» **Aufgabe a**: Kopiere aus dem Text über Charles Sealsfield den Abschnitt wortgetreu, beginnend bei „Sealsfields Bedeutung als“ und endend bei „Deutschland sogleich verboten.“.

» **Textauszug**:
------------------------------
Nach einem Kuraufenthalt in Karlsbad kehrte er nicht mehr in sein Ordenshaus zurück und blieb seither verschollen. Seine österreichische Heimat hat er nie wiedergesehen. Auf Umwegen über Wien und die Schweiz erreichte er 1823 Le Havre, wo er sich nach New Orleans einschiffte. Als Carl Sidons und bald darauf als Charles Sealsfield lebte er in der neuen Welt, wurde Bürger der Vereinigten Staaten, war als Makler, Journalist und politischer Akteur (Verbindung mit Joseph Bonaparte, Bruder Napoleons I.) tätig und erwarb sich einen immer mehr beachteten Schriftstellernamen.

In Österreich polizeilich gesucht

Seit 1831 lebte er, immer wieder von Aufenthalten in Amerika unterbrochen, in der Schweiz, wo er 1858 nahe von Solothurn ein kleines Landhaus erwarb. Sein Lebensabend war von Seelennöten und Gewissensängsten bedrängt. Der in Österreich polizeilich gesuchte entlaufene Priester fühlte sich immer noch als Katholik, blieb unverheiratet und verlangte vor seinem Tode (1864) von dem reformierten Solothurner Pfarrer Hemmann, dem Vertrauten seines Alters, die Sterbesakramente. Erst sein Testament, das die Familie Postl als Erben einsetzte, lüftete das Geheimnis dieses Lebens. Der Dichter hatte sich nach der Flurbezeichnung „Siegelfeld” (Siegel = engl, seal) seiner Poppitzer Heimat Sealsfield genannt.

Sealsfields Bedeutung als Schriftsteller läßt sich hier nur andeuten. Zunächst erscheint unter dem Decknamen Charles Sidons 1827 bei Cotta in Stuttgart in deutscher Sprache das Werk „Die Vereinigten Staaten von Nordamerika nach ihren politischen, religiösen und gesellschaftlichen Verhältnissen betrachtet”, als Orientierung für Deutsche und Engländer in den Staaten gedacht. Aufhorchen ließ dann in Österreich das ohne Verfassernamen erscheinende Buch „Aust-ria as it is” (1828), ein kritisches Bild der innerpolitischen Verhältnisse in Österreich unter Metternich entwerfend, in Österreich und Deutschland sogleich verboten.
------------------------------
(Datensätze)
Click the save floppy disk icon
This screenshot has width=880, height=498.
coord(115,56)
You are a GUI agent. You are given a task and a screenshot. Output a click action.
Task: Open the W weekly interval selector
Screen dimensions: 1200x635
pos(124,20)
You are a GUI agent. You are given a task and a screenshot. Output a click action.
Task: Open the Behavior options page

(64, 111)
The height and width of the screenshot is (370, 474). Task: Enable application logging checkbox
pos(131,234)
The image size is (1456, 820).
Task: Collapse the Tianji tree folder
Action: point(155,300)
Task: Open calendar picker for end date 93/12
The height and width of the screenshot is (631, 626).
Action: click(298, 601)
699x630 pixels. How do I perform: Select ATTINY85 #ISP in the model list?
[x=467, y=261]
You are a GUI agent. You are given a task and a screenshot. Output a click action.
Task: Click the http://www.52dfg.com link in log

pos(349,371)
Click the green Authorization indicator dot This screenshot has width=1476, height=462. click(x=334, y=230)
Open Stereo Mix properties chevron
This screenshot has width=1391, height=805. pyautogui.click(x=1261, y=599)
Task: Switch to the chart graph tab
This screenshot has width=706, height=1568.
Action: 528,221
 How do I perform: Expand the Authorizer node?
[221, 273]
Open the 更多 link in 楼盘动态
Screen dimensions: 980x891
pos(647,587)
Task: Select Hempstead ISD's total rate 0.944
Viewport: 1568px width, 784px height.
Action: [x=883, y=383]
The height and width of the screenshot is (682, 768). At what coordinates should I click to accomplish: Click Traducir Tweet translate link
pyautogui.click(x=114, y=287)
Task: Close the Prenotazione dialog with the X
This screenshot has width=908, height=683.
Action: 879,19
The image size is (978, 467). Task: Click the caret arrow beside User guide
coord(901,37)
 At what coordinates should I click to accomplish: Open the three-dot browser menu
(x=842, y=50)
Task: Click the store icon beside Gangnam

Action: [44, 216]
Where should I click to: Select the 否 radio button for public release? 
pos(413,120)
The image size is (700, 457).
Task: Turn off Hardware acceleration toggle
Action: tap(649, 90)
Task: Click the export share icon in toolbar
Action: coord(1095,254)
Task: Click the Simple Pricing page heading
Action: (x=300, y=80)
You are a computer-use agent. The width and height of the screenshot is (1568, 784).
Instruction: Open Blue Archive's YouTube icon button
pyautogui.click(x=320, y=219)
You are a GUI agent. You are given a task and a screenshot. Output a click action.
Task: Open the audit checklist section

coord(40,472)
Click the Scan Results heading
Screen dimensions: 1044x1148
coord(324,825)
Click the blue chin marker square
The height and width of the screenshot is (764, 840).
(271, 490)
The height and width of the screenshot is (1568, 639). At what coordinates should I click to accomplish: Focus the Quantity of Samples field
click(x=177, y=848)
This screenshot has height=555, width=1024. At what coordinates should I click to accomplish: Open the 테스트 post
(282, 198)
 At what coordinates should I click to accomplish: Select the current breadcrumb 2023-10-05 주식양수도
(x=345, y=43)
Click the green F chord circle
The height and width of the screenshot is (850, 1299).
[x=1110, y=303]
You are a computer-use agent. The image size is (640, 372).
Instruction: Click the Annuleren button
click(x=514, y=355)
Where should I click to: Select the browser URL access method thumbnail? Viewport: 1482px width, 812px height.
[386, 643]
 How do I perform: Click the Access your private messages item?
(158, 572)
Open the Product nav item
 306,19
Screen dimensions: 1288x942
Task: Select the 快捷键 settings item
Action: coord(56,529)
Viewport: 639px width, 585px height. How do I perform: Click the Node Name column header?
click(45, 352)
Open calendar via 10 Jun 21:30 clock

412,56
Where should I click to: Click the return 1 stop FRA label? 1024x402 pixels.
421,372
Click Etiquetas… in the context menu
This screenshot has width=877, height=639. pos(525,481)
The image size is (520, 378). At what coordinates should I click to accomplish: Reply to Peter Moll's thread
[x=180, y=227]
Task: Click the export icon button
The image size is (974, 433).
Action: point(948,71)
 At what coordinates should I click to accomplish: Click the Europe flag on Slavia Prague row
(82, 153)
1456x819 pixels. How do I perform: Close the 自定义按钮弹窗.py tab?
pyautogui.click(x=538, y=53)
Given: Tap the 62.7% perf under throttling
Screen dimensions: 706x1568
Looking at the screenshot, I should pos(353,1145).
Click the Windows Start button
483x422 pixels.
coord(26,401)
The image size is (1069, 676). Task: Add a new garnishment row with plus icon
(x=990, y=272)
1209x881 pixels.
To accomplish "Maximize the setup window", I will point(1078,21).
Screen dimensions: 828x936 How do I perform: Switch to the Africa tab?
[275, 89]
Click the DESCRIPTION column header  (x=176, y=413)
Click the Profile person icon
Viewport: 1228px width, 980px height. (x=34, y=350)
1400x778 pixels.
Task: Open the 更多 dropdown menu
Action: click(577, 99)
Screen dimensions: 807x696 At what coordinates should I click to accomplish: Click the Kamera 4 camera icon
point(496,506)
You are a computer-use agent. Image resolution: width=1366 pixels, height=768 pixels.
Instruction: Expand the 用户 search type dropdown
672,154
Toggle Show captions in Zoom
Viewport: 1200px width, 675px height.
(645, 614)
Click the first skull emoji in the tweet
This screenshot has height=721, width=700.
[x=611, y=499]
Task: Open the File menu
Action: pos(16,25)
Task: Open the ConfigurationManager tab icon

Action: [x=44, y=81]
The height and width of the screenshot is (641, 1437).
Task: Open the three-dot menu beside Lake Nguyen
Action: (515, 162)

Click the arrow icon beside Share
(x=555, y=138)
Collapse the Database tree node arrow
------------------------------
» **Aufgabe b**: Schreibe aus den Einträgen die Zeilen unverändert nieder, beginnend mit der Zeile, die „Screen dimensions: 807x696“ enthält, und endend mit dem Schluss der Einträge, beide Enden eingeschlossen.

» **Ergebnis a**:
Sealsfields Bedeutung als Schriftsteller läßt sich hier nur andeuten. Zunächst erscheint unter dem Decknamen Charles Sidons 1827 bei Cotta in Stuttgart in deutscher Sprache das Werk „Die Vereinigten Staaten von Nordamerika nach ihren politischen, religiösen und gesellschaftlichen Verhältnissen betrachtet”, als Orientierung für Deutsche und Engländer in den Staaten gedacht. Aufhorchen ließ dann in Österreich das ohne Verfassernamen erscheinende Buch „Aust-ria as it is” (1828), ein kritisches Bild der innerpolitischen Verhältnisse in Österreich unter Metternich entwerfend, in Österreich und Deutschland sogleich verboten.

» **Ergebnis b**:
Screen dimensions: 807x696 At what coordinates should I click to accomplish: Click the Kamera 4 camera icon
point(496,506)
You are a computer-use agent. Image resolution: width=1366 pixels, height=768 pixels.
Instruction: Expand the 用户 search type dropdown
672,154
Toggle Show captions in Zoom
Viewport: 1200px width, 675px height.
(645, 614)
Click the first skull emoji in the tweet
This screenshot has height=721, width=700.
[x=611, y=499]
Task: Open the File menu
Action: pos(16,25)
Task: Open the ConfigurationManager tab icon

Action: [x=44, y=81]
The height and width of the screenshot is (641, 1437).
Task: Open the three-dot menu beside Lake Nguyen
Action: (515, 162)

Click the arrow icon beside Share
(x=555, y=138)
Collapse the Database tree node arrow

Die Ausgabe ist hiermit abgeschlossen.